Within the body, drugs undergo several changes. From start to finish, the biological changes consist of four drug processes – absorption, distribution, metabolism, and excretion (abbreviated ADME). Absorption and distribution determine how quickly a drug molecule reaches its site of action. If after reaching the site of action and nothing happens to the drug, its effect will continue indefinitely. This may be dangerous to the body. The action of the drug in the body is terminated by the process of metabolism and elimination.
Distribution, metabolism, and excretion phases are sometimes referred to collectively as drug disposition.
Absorption is the passage of a substance through a membrane into the bloodstream. Given by any route other than intravenously, drug molecules must cross tissue membranes (e.g. skin epithelium, subcutaneous tissue, gut endothelium, capillary wall) to enter the bloodstream from where it is carried to its site of action.
The rate at which a drug reaches its site(s) of action depends partly on its rate of absorption. Absorption rate in turn depends on the rate of translocation of the drug across specific barriers interposed between the sites of administration and action. The route of drug administration determines the number of these interposed barriers and hence influences the rate of absorption.
Following absorption, drug molecules move from the bloodstream into the tissues and fluids of the body. This process is known as distribution. The total body area or body fluid to which a drug is distributed is known as the volume of distribution. Since drugs are distributed by way of the bloodstream, the amount of drug distributed to any body tissue or organ depends partly on the blood flow to that system. Thus, organs like the liver, kidneys, and the brain which are more rapidly perfused will in principle have higher concentration of any drug when compared to less perfused tissues like the muscles.
Some drugs do not pass well through cell membranes with very small passages, such as those covering the placenta and the brain. These are referred to as placental and blood-brain barriers, although the barrier is not a complete barrier because some drugs and some conditions make it possible for drugs to easily pass through these areas. Individual patient variation can greatly affect the amount of drug that is distributed.
Metabolism is the process by which drugs are chemically altered to make them sufficiently water-soluble for excretion in urine or faeces (via the biliary tract). Metabolism of drugs occurs in a variety of body organs and tissues, but chiefly in the liver, gut wall, kidney, and skin. Few drugs are destroyed or inactivated by gastric enzymes.
Metabolism of drugs results, in most cases, to less active metabolites or products. However, some drugs are metabolized to active or even more active metabolites (e.g., codeine to morphine).

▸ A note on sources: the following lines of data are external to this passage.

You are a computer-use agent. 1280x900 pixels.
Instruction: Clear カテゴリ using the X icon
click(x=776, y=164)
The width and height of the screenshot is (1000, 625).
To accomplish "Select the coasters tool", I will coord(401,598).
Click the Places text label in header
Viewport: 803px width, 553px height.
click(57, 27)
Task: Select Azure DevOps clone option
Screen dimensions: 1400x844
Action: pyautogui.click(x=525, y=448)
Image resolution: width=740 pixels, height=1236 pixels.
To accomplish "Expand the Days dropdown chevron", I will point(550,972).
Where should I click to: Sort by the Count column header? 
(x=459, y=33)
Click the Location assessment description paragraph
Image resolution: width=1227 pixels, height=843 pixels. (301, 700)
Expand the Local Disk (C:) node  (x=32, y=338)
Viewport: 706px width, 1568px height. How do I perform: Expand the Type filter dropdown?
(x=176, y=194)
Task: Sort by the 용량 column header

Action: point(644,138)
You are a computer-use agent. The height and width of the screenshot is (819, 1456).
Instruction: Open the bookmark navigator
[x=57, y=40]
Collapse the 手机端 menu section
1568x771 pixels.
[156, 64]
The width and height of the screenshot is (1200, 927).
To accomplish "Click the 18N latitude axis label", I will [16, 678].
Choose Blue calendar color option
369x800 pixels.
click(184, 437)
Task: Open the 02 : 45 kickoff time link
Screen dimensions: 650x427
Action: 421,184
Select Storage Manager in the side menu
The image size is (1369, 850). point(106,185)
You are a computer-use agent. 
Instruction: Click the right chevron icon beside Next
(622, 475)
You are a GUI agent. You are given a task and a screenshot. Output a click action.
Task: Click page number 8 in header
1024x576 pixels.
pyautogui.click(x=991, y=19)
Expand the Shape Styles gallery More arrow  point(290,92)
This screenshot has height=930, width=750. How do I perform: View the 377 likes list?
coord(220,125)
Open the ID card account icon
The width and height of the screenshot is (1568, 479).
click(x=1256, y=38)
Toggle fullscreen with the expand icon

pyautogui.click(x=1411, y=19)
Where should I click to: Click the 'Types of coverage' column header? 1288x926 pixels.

There is individual variation in the rate with which drugs are metabolized. In some individuals, the rate of metabolism is so quick that their serum and tissue concentrations become therapeutically inadequate after a normal dose. In others, the rate of metabolism may be so slow that ordinary doses can accumulate to toxic levels.
Excretion is the process by which waste products of drug metabolism are removed from the body. Drugs that are sufficiently water-soluble will be excreted unchanged in the urine. Lipid-soluble drugs must be modified to water-soluble metabolites before excretion via the kidney or into the intestine via the bile.
When excretion of drug is impaired (especially those that are removed unchanged), the dosage or the frequency of administration has to be reduced. Failure to do so may result in the accumulation of the drug, which in turn may lead to toxic effects. Some drugs can block or promote the renal excretion of other drugs, causing them to accumulate and enhance their effects (e.g., probenecid blocks renal excretion of penicillins) or causing them to be rapidly excreted and so diminish their effects.